Но вернёмся к Гельфанд и её делению культур на жёсткие [tight], то есть отличающиеся сильными социальными нормами и низкой терпимостью к отклонениям от них, и свободные [loose], в свобю очередь со слабыми социальными нормами и высокой степенью вседозволенности. Социальные нормы, между прочим, мы начинаем впитывать очень рано.
В одном из новаторских исследований ученые убедились в том, что младенцы демонстрируют явное предпочтение игрушечным зверушкам, которые ведут себя общественно приемлемым образом (то есть помогают другим игрушечным персонажам открыть коробочку с погремушкой или возвращают оброненный мячик), по сравнению с игрушками, ведущими себя асоциально (мешают другим открыть коробочку и отнимают мячики).
Более того, к трехлетнему возрасту мы уже активно осуждаем нарушителей порядка.
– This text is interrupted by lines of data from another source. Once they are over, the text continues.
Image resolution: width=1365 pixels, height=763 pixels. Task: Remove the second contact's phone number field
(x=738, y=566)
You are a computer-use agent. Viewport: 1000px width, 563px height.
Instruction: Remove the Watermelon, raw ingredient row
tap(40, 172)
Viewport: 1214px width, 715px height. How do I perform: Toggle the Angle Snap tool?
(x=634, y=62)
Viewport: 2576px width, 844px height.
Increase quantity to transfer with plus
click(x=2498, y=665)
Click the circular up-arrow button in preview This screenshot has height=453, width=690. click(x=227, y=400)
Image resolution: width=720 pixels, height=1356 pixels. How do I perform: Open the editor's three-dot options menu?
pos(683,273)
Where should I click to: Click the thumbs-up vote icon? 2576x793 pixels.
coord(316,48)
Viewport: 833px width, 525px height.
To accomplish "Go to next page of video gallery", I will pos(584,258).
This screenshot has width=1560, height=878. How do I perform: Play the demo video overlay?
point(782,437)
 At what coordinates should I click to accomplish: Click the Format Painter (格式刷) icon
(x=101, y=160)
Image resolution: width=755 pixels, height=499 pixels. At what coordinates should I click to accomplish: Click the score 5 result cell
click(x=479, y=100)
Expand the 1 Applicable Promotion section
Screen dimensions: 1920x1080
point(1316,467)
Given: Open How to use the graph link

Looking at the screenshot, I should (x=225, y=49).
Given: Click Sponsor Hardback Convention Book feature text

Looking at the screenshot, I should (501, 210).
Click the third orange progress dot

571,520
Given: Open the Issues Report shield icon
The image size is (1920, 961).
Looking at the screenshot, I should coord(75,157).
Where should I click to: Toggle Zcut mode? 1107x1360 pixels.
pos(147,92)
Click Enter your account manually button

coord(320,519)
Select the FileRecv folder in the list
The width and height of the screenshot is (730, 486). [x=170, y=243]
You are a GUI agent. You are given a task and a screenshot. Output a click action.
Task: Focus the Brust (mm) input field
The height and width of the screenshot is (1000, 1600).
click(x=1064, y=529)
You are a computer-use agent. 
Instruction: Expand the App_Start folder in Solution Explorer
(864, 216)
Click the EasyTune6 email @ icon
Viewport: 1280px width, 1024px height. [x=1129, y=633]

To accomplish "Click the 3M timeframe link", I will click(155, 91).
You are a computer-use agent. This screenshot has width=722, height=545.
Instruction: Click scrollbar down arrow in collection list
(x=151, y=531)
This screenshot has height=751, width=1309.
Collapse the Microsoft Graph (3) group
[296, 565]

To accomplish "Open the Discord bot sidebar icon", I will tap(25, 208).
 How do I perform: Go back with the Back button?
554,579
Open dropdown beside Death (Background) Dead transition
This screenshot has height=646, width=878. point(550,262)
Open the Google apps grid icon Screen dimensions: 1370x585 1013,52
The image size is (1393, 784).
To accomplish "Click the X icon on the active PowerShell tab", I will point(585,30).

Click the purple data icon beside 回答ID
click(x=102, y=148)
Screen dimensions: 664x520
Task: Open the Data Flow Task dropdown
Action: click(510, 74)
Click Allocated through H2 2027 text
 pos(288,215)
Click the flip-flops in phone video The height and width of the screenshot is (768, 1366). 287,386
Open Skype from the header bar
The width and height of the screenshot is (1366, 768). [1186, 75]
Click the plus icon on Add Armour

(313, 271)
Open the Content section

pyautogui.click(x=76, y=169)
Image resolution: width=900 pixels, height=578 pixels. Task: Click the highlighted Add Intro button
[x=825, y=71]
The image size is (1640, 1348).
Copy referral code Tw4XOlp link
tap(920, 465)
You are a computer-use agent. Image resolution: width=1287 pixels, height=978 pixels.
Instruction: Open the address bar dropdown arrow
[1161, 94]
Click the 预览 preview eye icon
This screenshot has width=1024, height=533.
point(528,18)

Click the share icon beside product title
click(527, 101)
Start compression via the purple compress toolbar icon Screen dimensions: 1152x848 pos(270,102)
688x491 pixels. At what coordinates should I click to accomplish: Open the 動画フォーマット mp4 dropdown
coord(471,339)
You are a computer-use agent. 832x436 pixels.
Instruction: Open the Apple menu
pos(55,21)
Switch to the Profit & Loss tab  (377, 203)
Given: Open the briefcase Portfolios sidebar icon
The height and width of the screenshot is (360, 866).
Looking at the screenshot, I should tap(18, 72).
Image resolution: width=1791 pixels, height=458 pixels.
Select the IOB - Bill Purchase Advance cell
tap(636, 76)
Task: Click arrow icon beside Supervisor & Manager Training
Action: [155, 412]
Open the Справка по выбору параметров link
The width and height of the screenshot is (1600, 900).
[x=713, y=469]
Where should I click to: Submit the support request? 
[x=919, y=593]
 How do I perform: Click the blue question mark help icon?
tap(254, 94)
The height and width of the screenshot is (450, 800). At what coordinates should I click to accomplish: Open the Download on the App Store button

В одном исследовании двух- и трехлетние дети рисовали и лепили из пластилина рядом с двумя ростовыми куклами, которые делали то же самое. Когда одна из кукол уходила, другая начинала рвать ее рисунки или ломать вылепленное. Это зрелище почти не волновало двухлеток, но примерно четверть трехлетних детей начинала громко возмущаться поведением наглой куклы со словами вроде «Нет, так делать нельзя!». Маленькие дети выражают свое неодобрение и в ситуациях, когда считают что-то неправильным. Трехлетние детишки оживленно протестовали, когда кукла некорректно воспроизводила некое действие, которому их только что научили. Вполне очевидно, что дети не только учатся у окружающих интерпретации социальных норм, но и активно формируют и применяют их.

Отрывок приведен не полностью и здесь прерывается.